L’arrivée massive de sargasses sur la côte caraïbe mexicaine menace l’industrie touristique mais elle stimule aussi l’ingéniosité des entrepreneurs locaux, qui tirent profit de l’algue en la transformant en engrais, briques, papier… et même en chaussures.
– Des briques –
Omar Vazquez, 43 ans, utilisait les sargasses depuis six ans comme engrais pour les plantes de sa pépinière lorsqu’il a eu l’idée d’utiliser cette algue pour fabriquer des briques.
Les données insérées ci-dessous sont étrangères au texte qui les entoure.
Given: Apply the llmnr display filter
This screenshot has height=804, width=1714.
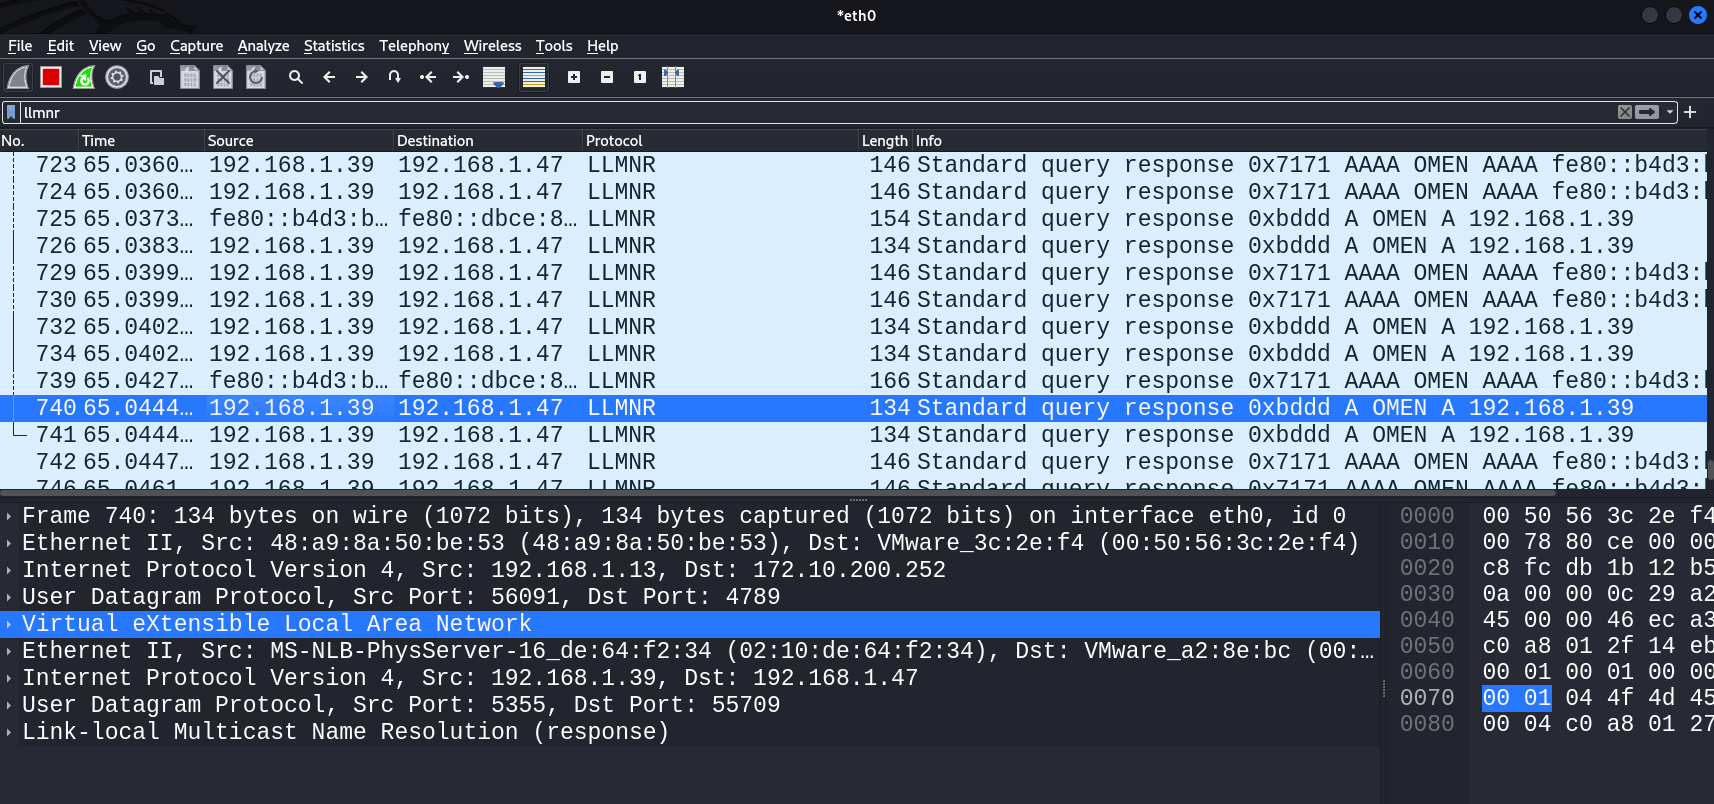Looking at the screenshot, I should [x=1647, y=112].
« C’était un retour aux sources », raconte le quadragénaire, qui dit s’être souvenu des maisons de son village natal construites en adobe. Il a commencé par construire une maisonnette de 40 m2 avec des briques composées à 60% d’algues et 40% de matières organiques.
Ce modèle d’habitation, déjà reproduit à deux reprises, utilise 20 tonnes de sargasses, transformées en 2.000 briques façonnées entièrement à la main, de la collecte des algues sur les plages à leur séchage au soleil.
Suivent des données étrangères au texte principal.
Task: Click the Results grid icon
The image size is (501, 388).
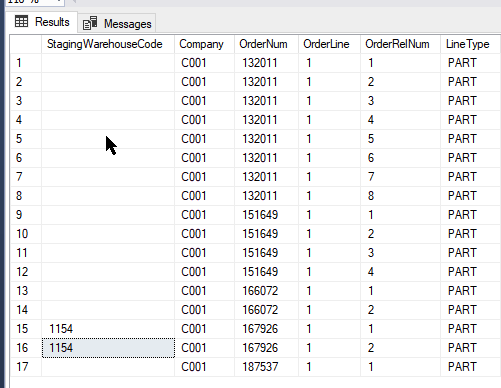Action: (21, 21)
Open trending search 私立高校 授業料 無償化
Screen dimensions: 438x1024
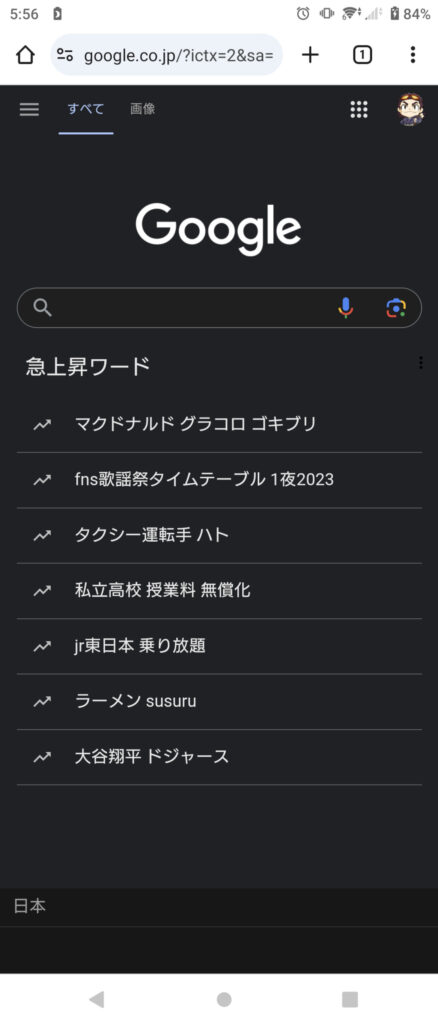pyautogui.click(x=219, y=591)
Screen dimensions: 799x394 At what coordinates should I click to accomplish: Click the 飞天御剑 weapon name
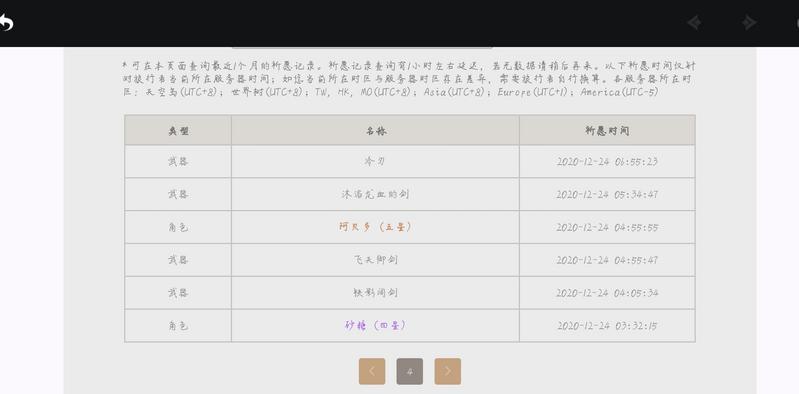(x=375, y=259)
Avec des certifications officielles qui garantissent leur résistance, le Mexicain a décidé de breveter son invention. Il a implanté une fabrique où sont d’ores et déjà stockées 100.000 briques qui devraient servir à la construction par un groupe hôtelier d’un nouveau complexe dans une station balnéaire de la côte, assure-t-il.
– Du papier –
Jeune femme soucieuse d’environnement, Victoria Morfin, 18 ans, se demandait comment recycler ses cahiers usagés à la fin de l’année scolaire. Pour les transformer à nouveau en papier, elle avait besoin de cellulose. Mais pas question pour elle d’utiliser une matière non naturelle, explique-t-elle.
Les montagnes de sargasses arrivées sur les plages à quelques mètres de sa maison sur l’île de Cozumel, en face de la station balnéaire de Playa del Carmen, ont représenté la solution.
« C’était logique : c’est une fibre, elle vient de la mer, c’est une plante », explique la jeune femme qui a multiplié les recherches sur internet. Les premières expérimentations ont eu lieu chez elle début 2019, avec l’aide de sa mère.
Ses produits ont alors tapé dans l’oeil d’une imprimerie de la région qui a décidé de s’associer au développement et à la commercialisation de ce nouveau type de papier.
« Nous consommons déjà près de 200 kilos (de sargasses) par semaine », explique Victoria Morfin. « Plus nous allons grandir, plus nous allons en consommer et aider » à se débarrasser de cette plaie, espère-t-elle.
– Et des chaussures –
Depuis huit ans, Adrian Lopez recycle le plastique polyéthylène téréphtalate (PET) qui pollue des mers comme celle des Caraïbes, en l’utilisant comme matière première pour fabriquer des chaussures.
L’arrivée des sargasses sur les plages lui a offert un nouveau terrain d’expérimentation. Combinées au PET, elles lui ont servi à fabriquer des semelles.
« Une chaussure est faite a partir de cinq bouteilles PET et de 100 grammes de sargasse », explique l’entrepreneur de 41 ans. La production est toujours en phase expérimentale et vise, avant tout, à apporter des solutions à cette crise environnementale.